Four & Twenty Blackbirds’ Salted Caramel Apple Pie
a recipe generously shared by Emily and Melissa Elsen…heartfelt thanks
set aside about four hours to tackle the recipe—it will be time well-spent.
for the crust
1 recipe of your favorite (2-crust) all-butter pie crust
for the salted caramel
1 cup white sugar
1/4 cup water
1 stick (1/2 cup) unsalted butter (i used salted and cut back slightly on the sea salt)
1/2 cup fresh heavy cream
1 1/2 teaspoon sea salt (recommended: Maldon sea salt flakes)
for the filling
4 to 6 lemons
5 to 6 medium to large apples (recommend a mix of varieties, including some tart)
1/3 cup raw sugar (castor, unrefined, large granule sugar)
2 tablespoons flour (to me, it seems like the amount of flour depends upon how juicy your apples are, so increase accordingly. the Bramley’s exude a lot of juice.)
1/4 teaspoon ground cinnamon (i increased this to 1/2)
1/4 teaspoon ground allspice
1/8 teaspoon freshly grated nutmeg
2 to 3 dashes Angostura bitters (i didn’t have this ingredient, so i don’t know what i was missing. perhaps Emily or Melissa can comment, but the pie was wonderful nonetheless.)
for final assembly
1 egg beaten
raw sugar, for sprinkling
1 teaspoon sea salt (flake)
- prepare one 2-crust batch of your favorite all-butter pie crust.
- roll the bottom crust to fit a 9-inch pan, and cut the top crust as a lattice, approximately 1-inch in width or as desired.
- chill the rolled crust while you prepare the salted caramel and apple filling.
the salted caramel
- cook the sugar and water together over low heat until just dissolved.
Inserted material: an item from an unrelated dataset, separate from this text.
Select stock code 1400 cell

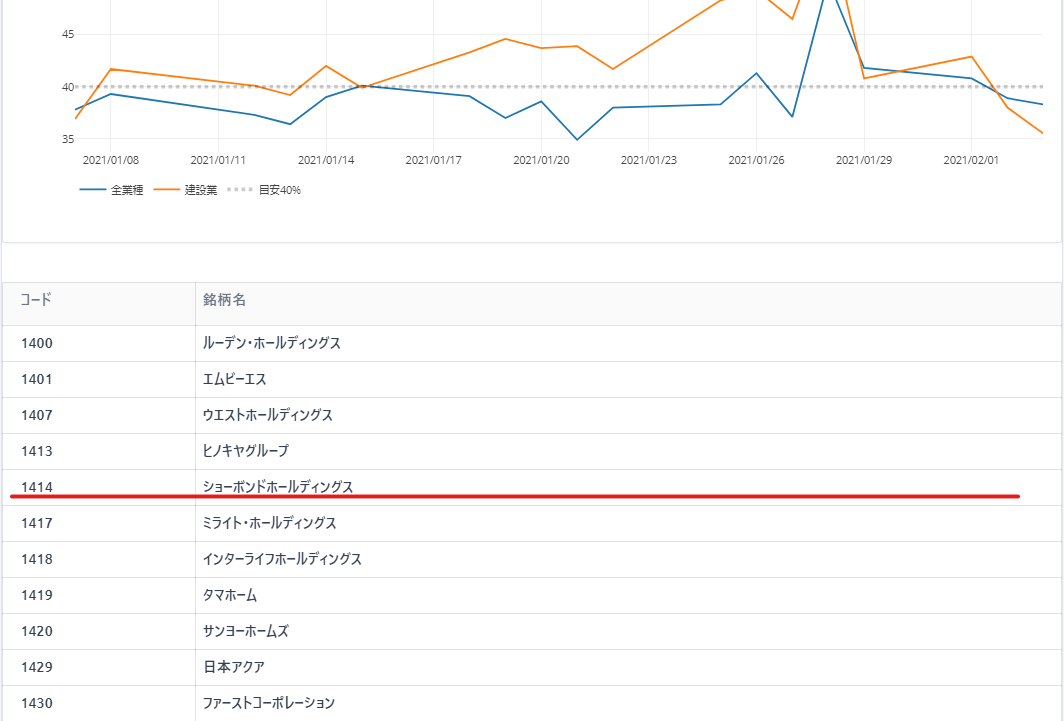click(x=37, y=343)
- add the butter and bring to a slow boil; continue cooking at a low boil until the mixture turns a deep, golden brown color, almost copper. important note: this process takes awhile, depending on the heat source. keep an eye on it: if the caramel begins to smoke, you’ve burned it, and you’ll have to start over.
- when the mixture has turned a copper color, remove it from the heat, and immediately add the heavy cream – the mixture will bubble rapidly and steam, so be cautious as the sugar will be very hot.
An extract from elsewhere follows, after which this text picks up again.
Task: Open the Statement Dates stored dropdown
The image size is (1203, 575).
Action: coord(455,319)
- whisk the final mixture together well over low heat and sprinkle in the sea salt; set aside.
- juice the lemons into a large mixing bowl.
- core, peel, and thinly slice the whole apples.
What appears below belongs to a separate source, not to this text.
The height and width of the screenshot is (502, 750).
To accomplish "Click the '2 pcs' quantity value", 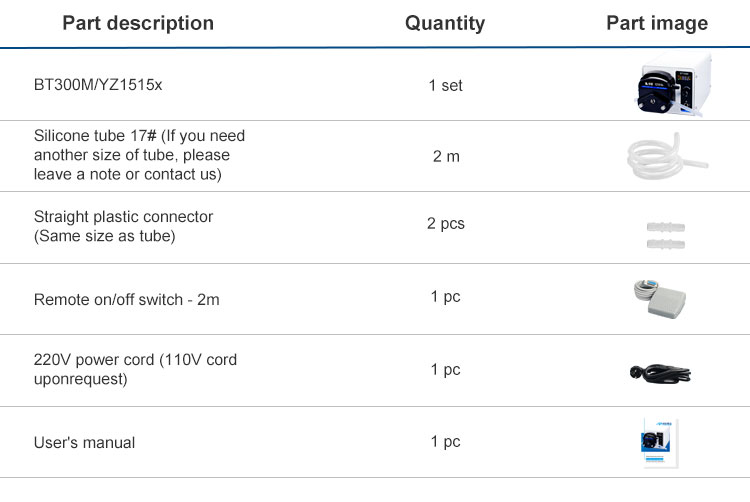I will coord(446,224).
- dredge all the apple slices in the freshly squeezed lemon juice to prevent browning and to add flavor; set the prepared apples aside.
- in a large measuring cup or small mixing bowl, combine the sugar, flour, cinnamon, allspice, nutmeg and Angostura bitters.
- sprinkle the mixture over the apples in the mixing bowl; use your hands to gently mix and coat the apple slices.
- preheat the oven to 375F to 400F, depending on your oven.
- gather your rolled pie crust, salted caramel and apple mixture.
- layer 1/3 of the apples in the bottom of the crust; gaps between apples should be minimal.
- pour 1/3 of the caramel over the apples.
- add 1/3 of the apples and caramel for a second layer, and then add a third layer of apples, and then a third layer of caramel. important note: save a small portion of the caramel to pour on top once the lattice is assembled.
- assemble the lattice crust, and flute the edges.
- pour the last bit of caramel on top of the pie.
- brush the crust with the beaten egg, then lightly sprinkle with raw sugar and sea salt.
- bake the pie on a baking sheet larger than the pie pan for 20 minutes (otherwise the caramel will bubble over and burn on the bottom of your oven, and that would be bad).
- reduce the oven temperature to 325F to 350F, again, depending on your oven, and bake for 25 to 35 minutes.
- test the apples with a long toothpick or small knife; the apples should be just soft.
let the pie cool, then slice and revel in the sweet, buttery, salty, tart contrast and deliciousness of this truly amazing pie. cheers!